If the reforms are finally declared unconstitutional, the Wealth Tax returns of the fiscal years 2021 and 2022 should be rendered ineffective, and the tax payments paid would be refunded together with the corresponding interest for late payment, although at this point the doubt arises as to whether the Constitutional Court could establish limits to the scope of its ruling, as it did when it declared the unconstitutionality of the so-called municipal capital gains tax (“plusvalia municipal”), when it prevented those tax returns that had not been challenged until then from benefiting from its effects.

In view of the uncertainty surrounding this issue and in order to try to ensure the recovery of the tax if the appeal is finally upheld, it seems advisable to request the rectification of the Wealth Tax returns corresponding to fiscal years 2021 and 2022 before the ruling of the Constitutional Court, although it should not be forgotten that requesting the rectifications means interrupting the statue of limitation period for the tax, which will give the Tax Administration more time to check those two years, so in each case it will be necessary to assess whether the benefit of a possible declaration of unconstitutionality outweighs the consequences that the interruption of the statute of limitations may have.

As for the time at which the challenges should be made, after two years from their admission for processing, it seems that the resolution of the appeal should not take too long, although this is an uncertain question considering that in this case the Constitutional Court is not subject to compliance with any deadline.
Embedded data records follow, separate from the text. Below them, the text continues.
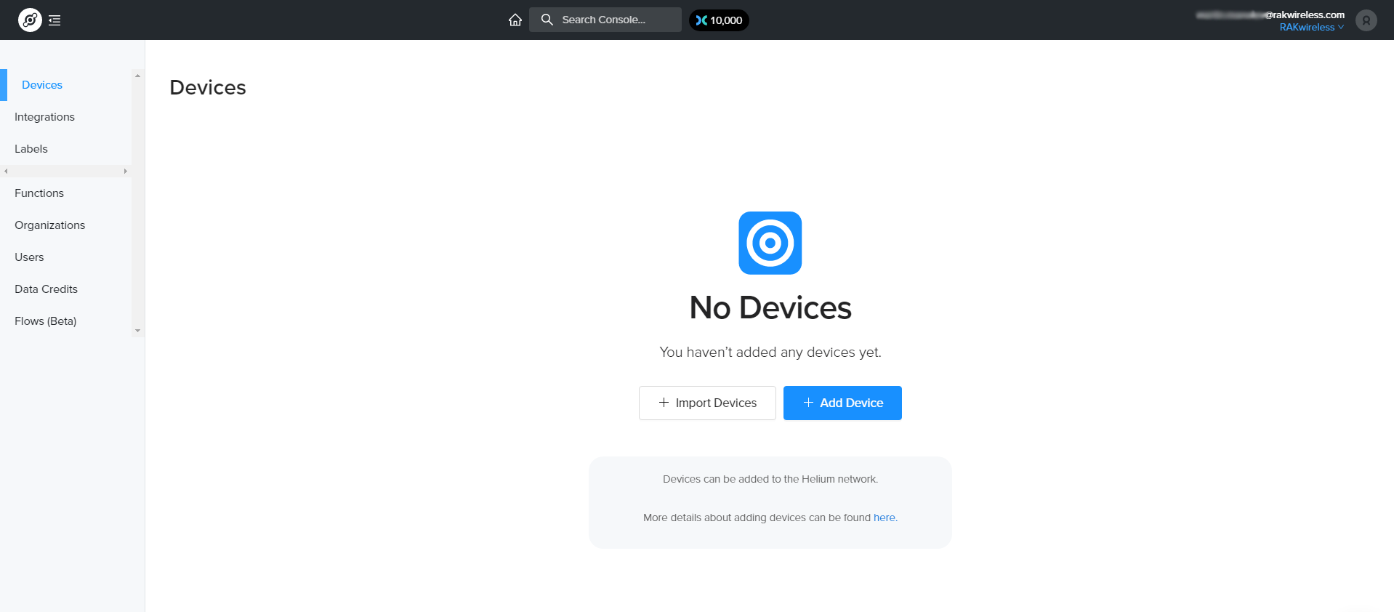Select Integrations in the sidebar
Image resolution: width=1394 pixels, height=612 pixels.
tap(44, 117)
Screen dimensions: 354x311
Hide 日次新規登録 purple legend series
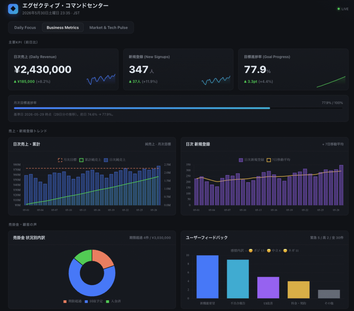[241, 160]
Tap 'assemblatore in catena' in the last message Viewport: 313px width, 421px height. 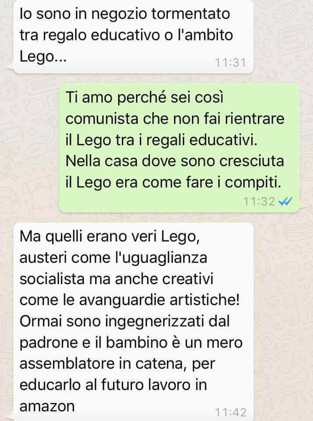[103, 364]
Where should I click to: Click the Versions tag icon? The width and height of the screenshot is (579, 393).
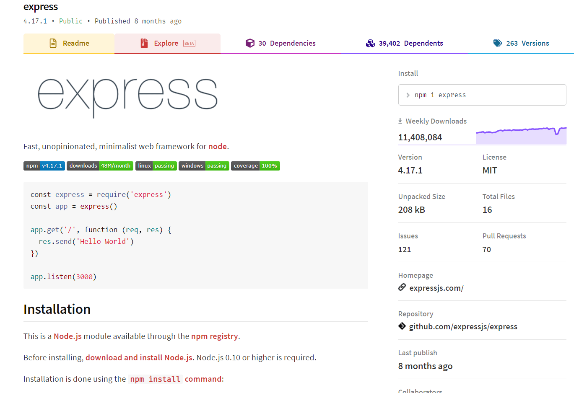(x=498, y=43)
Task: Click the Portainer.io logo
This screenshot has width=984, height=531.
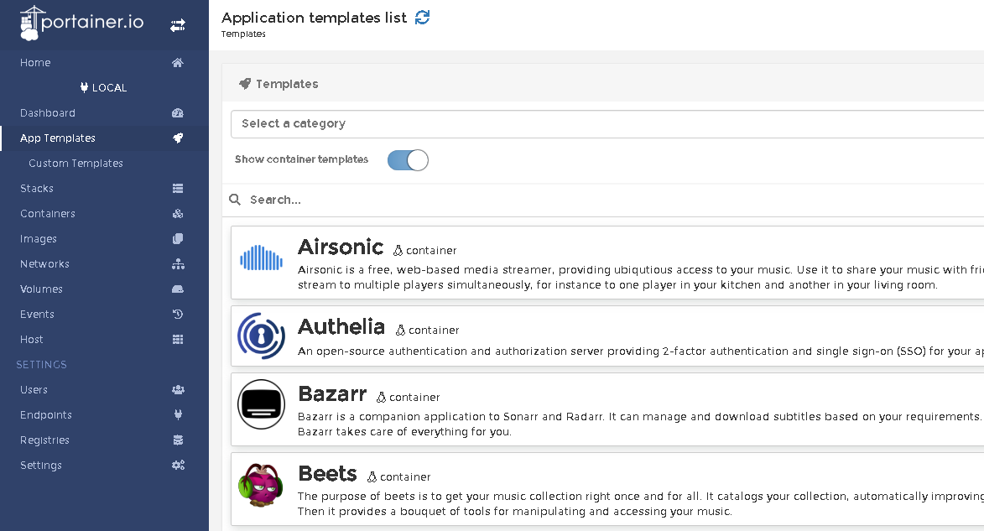Action: pos(82,23)
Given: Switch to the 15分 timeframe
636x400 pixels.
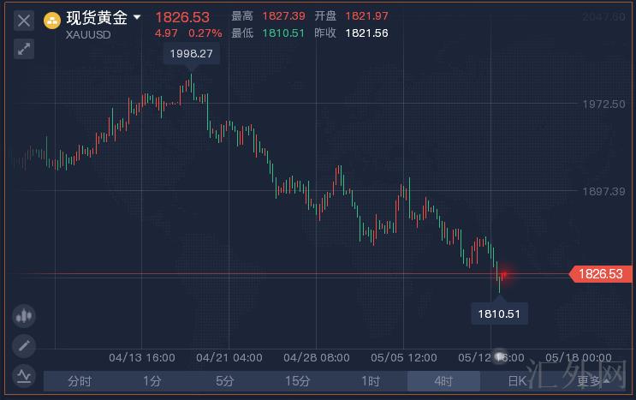Looking at the screenshot, I should (298, 381).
Regarding the grounds of the challenge, the unconstitutionality of the rule that made it necessary to file it should be defended, an issue on which the Administration cannot pronounce itself as it is reserved to the Constitutional Court, and therefore, until the latter resolves the issue, successive challenges before different instances will be rejected.

In this sense, it would be advisable to prolong the duration of the administrative procedure as far as possible while waiting for the Constitutional Court’s ruling, trying to avoid the contentious-administrative procedure, which entails additional costs, as it requires the intervention of solicitors.

It should be borne in mind that the different instances that would have to be exhausted before reaching the contentious-administrative route would be the following:

1) Request the rectification of the tax returns before the competent Tax Management Office.
2) Appeal for reconsideration
3) Economic-administrative claim before the competent Regional Economic-Administrative Court.
4) Appeal to the Central Economic-Administrative Court (only for tax quotas over €150,000).

The purpose of this Tax Flash is to inform you that our law firm has already started to challenge these submitted Wealth Tax returns by individuals non tax residents in Spain in order to obtain the refund of the paid amounts (plus delay interests) we are at your disposal to discuss the issue in more detail.

IS – Unconstitutionality of legislation 3/2016

The Spanish National Audience, a Spanish high Court, has recently raised an exception of unconstitutionality before the Constitutional Court (CC), relating to Royal Decree-Law 3/2016, dated 2 December 2016.

 This legislation introduced some relevant restrictions to the deduction of expenses and to certain tax credits in Corporate Income Tax (CIT) that resulted in an increase in the taxation in CIT since year 2016.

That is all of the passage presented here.